13/06/2022
“Tiene mensajes esenciales para comprender el mundo que vivimos” decía Iroel sobre el libro; pues cuenta con una base muy sólida en el presupuesto teórico de Marx, de Lenin y de Fidel; que le permite explicar fenómenos como el carácter subdesarrollante del capitalismo, la liberación política en función del desarrollo, las desigualdades y la descentralización de este, la transición socialista, el economicismo, la lucha ideológica y el empoderamiento de las mujeres cubanas; entre otros ejes teóricos que transversalizan el análisis político y sociocultural, que propone la lectura del libro.

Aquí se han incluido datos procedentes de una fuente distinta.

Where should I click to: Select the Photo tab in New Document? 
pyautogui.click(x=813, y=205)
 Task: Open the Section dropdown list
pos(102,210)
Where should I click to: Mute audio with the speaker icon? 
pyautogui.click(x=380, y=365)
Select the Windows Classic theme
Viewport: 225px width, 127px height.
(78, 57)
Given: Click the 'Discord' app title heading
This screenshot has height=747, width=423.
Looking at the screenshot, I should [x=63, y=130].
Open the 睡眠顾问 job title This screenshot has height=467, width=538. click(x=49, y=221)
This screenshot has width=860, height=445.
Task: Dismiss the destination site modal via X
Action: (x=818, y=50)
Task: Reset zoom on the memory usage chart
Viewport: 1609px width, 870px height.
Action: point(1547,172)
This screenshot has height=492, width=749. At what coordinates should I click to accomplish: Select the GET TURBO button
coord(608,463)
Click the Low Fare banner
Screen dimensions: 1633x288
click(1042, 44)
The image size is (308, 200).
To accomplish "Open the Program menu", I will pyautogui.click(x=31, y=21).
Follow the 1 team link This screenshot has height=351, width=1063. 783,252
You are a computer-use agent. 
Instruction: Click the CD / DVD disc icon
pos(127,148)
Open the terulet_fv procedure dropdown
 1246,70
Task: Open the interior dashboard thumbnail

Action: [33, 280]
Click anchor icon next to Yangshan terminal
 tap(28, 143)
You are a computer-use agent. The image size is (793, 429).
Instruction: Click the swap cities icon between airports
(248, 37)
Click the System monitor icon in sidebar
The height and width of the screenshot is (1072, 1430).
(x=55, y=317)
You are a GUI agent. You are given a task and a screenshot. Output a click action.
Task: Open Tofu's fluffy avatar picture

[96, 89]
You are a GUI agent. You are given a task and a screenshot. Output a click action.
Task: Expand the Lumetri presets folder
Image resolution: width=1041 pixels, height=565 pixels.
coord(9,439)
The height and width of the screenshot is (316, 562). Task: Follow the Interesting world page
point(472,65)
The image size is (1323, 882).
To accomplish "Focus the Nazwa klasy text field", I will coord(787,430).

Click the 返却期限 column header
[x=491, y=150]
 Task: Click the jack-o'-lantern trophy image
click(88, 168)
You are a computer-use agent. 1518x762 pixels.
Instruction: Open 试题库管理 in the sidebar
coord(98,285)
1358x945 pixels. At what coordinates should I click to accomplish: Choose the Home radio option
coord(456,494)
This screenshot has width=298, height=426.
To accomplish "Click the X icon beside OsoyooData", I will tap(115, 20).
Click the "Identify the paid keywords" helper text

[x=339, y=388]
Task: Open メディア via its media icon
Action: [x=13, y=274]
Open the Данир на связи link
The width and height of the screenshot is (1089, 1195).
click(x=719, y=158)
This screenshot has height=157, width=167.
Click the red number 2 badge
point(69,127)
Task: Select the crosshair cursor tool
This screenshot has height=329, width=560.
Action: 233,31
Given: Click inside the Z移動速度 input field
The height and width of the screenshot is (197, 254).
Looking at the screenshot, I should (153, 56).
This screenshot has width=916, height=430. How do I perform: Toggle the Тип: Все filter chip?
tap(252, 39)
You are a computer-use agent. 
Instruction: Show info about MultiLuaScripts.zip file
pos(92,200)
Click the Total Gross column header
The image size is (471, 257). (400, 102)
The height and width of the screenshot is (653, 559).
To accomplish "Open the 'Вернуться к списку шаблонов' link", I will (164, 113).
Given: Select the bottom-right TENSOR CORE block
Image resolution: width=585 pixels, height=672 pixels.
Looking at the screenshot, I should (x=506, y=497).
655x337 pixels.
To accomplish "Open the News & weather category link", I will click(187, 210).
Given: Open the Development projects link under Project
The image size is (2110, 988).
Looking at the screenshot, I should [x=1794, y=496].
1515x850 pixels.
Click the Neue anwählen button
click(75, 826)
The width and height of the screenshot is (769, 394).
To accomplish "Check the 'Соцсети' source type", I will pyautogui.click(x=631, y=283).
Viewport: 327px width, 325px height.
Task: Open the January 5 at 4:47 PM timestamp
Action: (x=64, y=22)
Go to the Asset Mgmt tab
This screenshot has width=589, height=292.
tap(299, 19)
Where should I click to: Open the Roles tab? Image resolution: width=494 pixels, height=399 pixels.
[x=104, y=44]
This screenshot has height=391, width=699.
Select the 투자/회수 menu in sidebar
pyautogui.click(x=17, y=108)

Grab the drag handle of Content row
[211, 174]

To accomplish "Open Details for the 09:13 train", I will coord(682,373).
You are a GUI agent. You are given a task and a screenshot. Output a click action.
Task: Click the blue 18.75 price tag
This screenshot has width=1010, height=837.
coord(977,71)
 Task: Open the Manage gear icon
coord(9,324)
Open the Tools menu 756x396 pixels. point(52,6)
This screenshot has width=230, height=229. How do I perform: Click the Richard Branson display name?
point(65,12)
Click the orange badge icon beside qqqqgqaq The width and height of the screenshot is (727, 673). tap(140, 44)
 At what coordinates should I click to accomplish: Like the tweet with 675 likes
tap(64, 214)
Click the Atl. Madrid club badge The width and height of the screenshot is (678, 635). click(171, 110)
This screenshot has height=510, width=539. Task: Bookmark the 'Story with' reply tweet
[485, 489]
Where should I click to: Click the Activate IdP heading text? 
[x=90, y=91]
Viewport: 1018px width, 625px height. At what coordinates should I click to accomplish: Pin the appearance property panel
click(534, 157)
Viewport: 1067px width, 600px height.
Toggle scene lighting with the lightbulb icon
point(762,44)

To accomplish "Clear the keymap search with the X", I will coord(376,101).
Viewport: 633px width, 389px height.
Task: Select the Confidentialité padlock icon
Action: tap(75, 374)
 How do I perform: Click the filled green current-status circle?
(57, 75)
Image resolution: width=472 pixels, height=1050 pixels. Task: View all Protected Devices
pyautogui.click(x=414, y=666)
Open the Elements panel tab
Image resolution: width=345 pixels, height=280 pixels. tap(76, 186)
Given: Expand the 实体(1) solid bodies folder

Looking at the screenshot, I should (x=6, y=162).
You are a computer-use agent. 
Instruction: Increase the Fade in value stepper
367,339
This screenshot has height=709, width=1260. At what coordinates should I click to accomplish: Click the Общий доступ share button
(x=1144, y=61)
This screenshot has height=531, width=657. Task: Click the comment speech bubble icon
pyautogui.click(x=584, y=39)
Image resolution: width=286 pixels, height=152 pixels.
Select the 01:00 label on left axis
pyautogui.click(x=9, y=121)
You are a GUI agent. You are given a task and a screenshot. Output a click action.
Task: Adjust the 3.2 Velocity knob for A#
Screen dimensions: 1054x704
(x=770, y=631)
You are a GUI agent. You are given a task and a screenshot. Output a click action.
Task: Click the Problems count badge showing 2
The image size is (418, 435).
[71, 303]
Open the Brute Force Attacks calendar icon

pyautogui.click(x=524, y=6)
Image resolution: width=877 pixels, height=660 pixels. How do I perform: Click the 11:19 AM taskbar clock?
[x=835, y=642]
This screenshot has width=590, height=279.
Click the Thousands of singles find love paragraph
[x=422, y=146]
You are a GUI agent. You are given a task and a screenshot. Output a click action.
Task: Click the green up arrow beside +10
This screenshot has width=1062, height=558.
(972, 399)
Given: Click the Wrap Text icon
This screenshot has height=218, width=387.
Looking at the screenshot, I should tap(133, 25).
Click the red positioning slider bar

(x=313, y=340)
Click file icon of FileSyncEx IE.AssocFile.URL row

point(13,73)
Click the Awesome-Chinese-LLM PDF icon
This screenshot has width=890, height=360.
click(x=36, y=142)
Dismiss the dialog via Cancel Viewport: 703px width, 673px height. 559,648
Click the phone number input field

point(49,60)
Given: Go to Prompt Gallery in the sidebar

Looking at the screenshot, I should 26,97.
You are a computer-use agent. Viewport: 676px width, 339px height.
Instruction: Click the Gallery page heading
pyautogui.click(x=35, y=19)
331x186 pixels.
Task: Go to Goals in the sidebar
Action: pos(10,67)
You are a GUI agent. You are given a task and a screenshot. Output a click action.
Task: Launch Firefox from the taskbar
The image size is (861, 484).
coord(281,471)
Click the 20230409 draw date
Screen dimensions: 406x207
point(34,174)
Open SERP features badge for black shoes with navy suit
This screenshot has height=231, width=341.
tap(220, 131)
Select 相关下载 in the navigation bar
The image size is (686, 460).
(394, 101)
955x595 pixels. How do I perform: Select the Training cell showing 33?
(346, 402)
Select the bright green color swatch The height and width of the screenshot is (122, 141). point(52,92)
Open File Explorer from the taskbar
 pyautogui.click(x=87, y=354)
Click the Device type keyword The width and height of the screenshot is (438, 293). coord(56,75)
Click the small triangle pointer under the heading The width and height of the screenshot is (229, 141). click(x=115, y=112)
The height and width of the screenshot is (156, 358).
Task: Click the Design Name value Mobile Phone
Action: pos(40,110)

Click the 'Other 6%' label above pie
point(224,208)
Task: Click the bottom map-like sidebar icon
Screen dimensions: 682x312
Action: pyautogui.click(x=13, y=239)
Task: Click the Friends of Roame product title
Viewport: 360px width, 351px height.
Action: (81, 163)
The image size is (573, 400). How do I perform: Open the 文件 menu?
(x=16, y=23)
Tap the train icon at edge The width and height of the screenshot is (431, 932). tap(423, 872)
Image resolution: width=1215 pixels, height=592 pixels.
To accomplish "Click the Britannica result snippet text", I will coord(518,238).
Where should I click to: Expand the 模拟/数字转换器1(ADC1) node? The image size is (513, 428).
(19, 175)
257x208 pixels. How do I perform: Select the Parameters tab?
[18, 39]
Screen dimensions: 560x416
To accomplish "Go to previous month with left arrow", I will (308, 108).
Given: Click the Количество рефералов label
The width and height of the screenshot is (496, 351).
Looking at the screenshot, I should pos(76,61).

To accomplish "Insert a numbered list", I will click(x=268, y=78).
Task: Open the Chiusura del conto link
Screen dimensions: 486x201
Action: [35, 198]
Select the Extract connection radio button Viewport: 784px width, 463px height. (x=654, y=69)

Destaca lo contemporáneo y novedoso, de temas como las leyes sobre MIPYMES en América Latina: “lo que está sucediendo con ellas en Cuba" además, dice que "da algunos elementos de referencia, como comparativa para Cuba, de cosas que podemos o no podemos hacer”; los emprendimientos y transformaciones culturales que trascienden las ideologías construidas y los casos de la realidad cubana que ponen en contradicción las aspiraciones que giran en torno a la democratización en el acceso a la cultura; también de los jóvenes, las redes sociales y la llegada de los datos móviles como un impacto radical. De esto último, resalta llamativamente el porcentaje de los jóvenes universitarios que no tienen un uso crítico de las plataformas digitales e invita a recordar que, el internet que surgía en el 90 hablaba de democracia, para analizar porque el de hoy tiene un discurso diferente: “No se estuvo consciente de lo que iba a pasar con la digitalización, el país no se preparó ni social, ni cultural, ni educativamente”. Por ello, exhorta a una transformación radical en el uso de estas tecnologías, encaminándolas hacia la construcción del socialismo.
“¿Cómo nosotros organizamos nuestro sistema educativo, sistema estatal y sistema de medios públicos para aprovechar todas las virtudes de estas tecnologías?”, es una de las interrogantes que dejaba sobre la mesa el director de “La pupila asombrada”.